> Problem: All the entries that follow are to be returned exactly.

Start of Material for this exercise

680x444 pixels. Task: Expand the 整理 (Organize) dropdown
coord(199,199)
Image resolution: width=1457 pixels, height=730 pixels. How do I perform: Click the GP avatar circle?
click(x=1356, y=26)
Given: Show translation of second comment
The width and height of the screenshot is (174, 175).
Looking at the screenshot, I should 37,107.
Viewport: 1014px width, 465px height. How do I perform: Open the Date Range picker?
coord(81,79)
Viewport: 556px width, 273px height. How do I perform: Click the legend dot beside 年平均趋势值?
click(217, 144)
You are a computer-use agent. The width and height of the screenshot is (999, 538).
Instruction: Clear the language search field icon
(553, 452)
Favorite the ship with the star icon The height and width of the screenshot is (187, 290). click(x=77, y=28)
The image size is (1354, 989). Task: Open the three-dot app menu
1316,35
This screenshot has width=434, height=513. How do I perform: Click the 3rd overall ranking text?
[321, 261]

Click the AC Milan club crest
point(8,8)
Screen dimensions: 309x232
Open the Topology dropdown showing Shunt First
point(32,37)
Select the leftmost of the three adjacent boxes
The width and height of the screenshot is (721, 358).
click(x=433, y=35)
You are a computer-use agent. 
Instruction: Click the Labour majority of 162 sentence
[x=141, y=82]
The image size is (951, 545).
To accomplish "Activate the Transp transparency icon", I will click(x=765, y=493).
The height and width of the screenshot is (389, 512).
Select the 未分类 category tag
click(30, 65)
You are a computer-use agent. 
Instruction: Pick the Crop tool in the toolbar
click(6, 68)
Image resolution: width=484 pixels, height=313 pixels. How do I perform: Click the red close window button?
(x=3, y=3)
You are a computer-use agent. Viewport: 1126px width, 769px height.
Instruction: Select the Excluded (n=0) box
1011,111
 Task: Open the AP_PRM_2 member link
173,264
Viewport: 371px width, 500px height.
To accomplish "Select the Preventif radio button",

End of Material for this exercise

> Response for this exercise:
680x444 pixels. Task: Expand the 整理 (Organize) dropdown
coord(199,199)
Image resolution: width=1457 pixels, height=730 pixels. How do I perform: Click the GP avatar circle?
click(x=1356, y=26)
Given: Show translation of second comment
The width and height of the screenshot is (174, 175).
Looking at the screenshot, I should 37,107.
Viewport: 1014px width, 465px height. How do I perform: Open the Date Range picker?
coord(81,79)
Viewport: 556px width, 273px height. How do I perform: Click the legend dot beside 年平均趋势值?
click(217, 144)
You are a computer-use agent. The width and height of the screenshot is (999, 538).
Instruction: Clear the language search field icon
(553, 452)
Favorite the ship with the star icon The height and width of the screenshot is (187, 290). click(x=77, y=28)
The image size is (1354, 989). Task: Open the three-dot app menu
1316,35
This screenshot has width=434, height=513. How do I perform: Click the 3rd overall ranking text?
[321, 261]

Click the AC Milan club crest
point(8,8)
Screen dimensions: 309x232
Open the Topology dropdown showing Shunt First
point(32,37)
Select the leftmost of the three adjacent boxes
The width and height of the screenshot is (721, 358).
click(x=433, y=35)
You are a computer-use agent. 
Instruction: Click the Labour majority of 162 sentence
[x=141, y=82]
The image size is (951, 545).
To accomplish "Activate the Transp transparency icon", I will click(x=765, y=493).
The height and width of the screenshot is (389, 512).
Select the 未分类 category tag
click(30, 65)
You are a computer-use agent. 
Instruction: Pick the Crop tool in the toolbar
click(6, 68)
Image resolution: width=484 pixels, height=313 pixels. How do I perform: Click the red close window button?
(x=3, y=3)
You are a computer-use agent. Viewport: 1126px width, 769px height.
Instruction: Select the Excluded (n=0) box
1011,111
 Task: Open the AP_PRM_2 member link
173,264
Viewport: 371px width, 500px height.
To accomplish "Select the Preventif radio button",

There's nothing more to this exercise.